Valentijn L J, Baas F, Wolterman R A, Hoogendijk J E, van den Bosch N H, Zorn I, Gabreëls-Festen A W, de Visser M, Bolhuis P A
Department of Neurology, Academic Medical Center, Amsterdam, The Netherlands.
Nat Genet. 1992 Dec;2(4):288-91. doi: 10.1038/ng1292-288.

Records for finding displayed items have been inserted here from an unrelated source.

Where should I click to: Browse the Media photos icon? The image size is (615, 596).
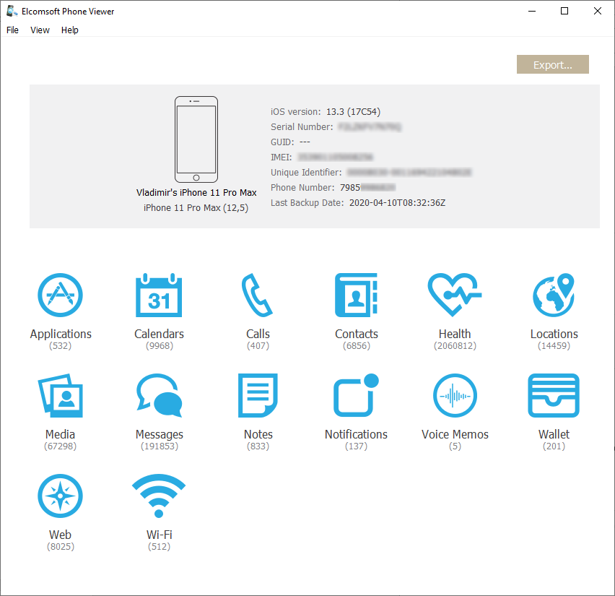60,396
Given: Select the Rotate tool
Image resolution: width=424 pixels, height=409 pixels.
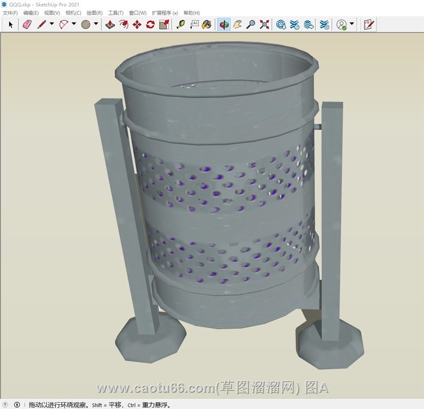Looking at the screenshot, I should 150,24.
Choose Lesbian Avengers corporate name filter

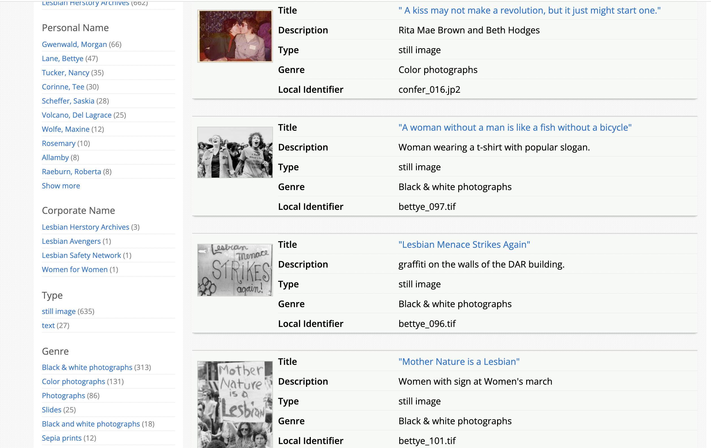[x=71, y=241]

We have investigated the peripheral myelin protein gene, PMP-22, in a family with Charcot-Marie-Tooth disease type 1A (CMT1A). The DNA duplication commonly found in CMT1A was absent in this family, but strong linkage existed between the disease and the CMT1A marker VAW409R3 on chromosome 17p11.2. We found a point mutation in PMP-22 which was completely linked with the disease. The mutation, a proline for leucine substitution in the first putative transmembrane domain, is identical to that recently found in the Trembler-J mouse. The presence of this PMP-22 defect in this CMT1A family and the location of PMP-22 within the DNA duplication associated with CMT1A suggest that both structural alteration and overexpression of PMP-22 may lead to the disease.
我们对一个患有1A型夏科-马里-图斯病(CMT1A)的家族中的外周髓磷脂蛋白基因PMP - 22进行了研究。在这个家族中未发现CMT1A常见的DNA重复现象,但疾病与17号染色体p11.2上的CMT1A标记VAW409R3之间存在强连锁关系。我们在PMP - 22中发现了一个与疾病完全连锁的点突变。该突变是在第一个假定的跨膜结构域中脯氨酸取代亮氨酸,与最近在颤抖 - J小鼠中发现的突变相同。这个CMT1A家族中存在这种PMP - 22缺陷以及PMP - 22在与CMT1A相关的DNA重复区域内的位置表明,PMP - 22的结构改变和过度表达都可能导致该疾病。